There are also some foods which, whilst not being strictly negative in calories, the body finds hard to digest. Typically these are high in fiber, so dig out your old fiber charts and feel free to add some of those foods in moderation as well.

With a bit of imagination, you can start designing your own negative or very low calorie sides and desserts. Carrots, cabbage and onion provide a good start for a coleslaw. Mix in some low calorie yogurt instead of lashings of mayonnaise and sprinkle on some pepper and other spices to give the food some extra taste.

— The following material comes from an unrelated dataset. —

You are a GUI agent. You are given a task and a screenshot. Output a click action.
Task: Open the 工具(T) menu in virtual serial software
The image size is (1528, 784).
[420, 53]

Unless you're following the advice of your doctor or other professional, it's best not to spend too long eating purely foods that provide negative calories. You won't get the balance of nutrients that your body needs and there's a very high risk that any weight you lose will be in the form of muscle loss rather than fat. Instead, consider opting for an occasional negative calorie meal, maybe once a week or on those occasions where you'd be tempted to skip a meal completely.

Incidentally, you should never ignore the signals sent out by your body. If you get a signal that your body is hungry, follow it and have something to eat. If you don't, you run the risk that your body will take the lack of food as a signal that it needs to conserve energy and your weight loss attempts will be thwarted completely.

It's far better to eat when you feel hungry and then stop as soon as your stomach starts to feel full. At first, you may need to eat slower than normal to allow these oft-ignored signals to be noticed. But after a while you'll find yourself naturally stopping eating at the first sign of feeling satiated.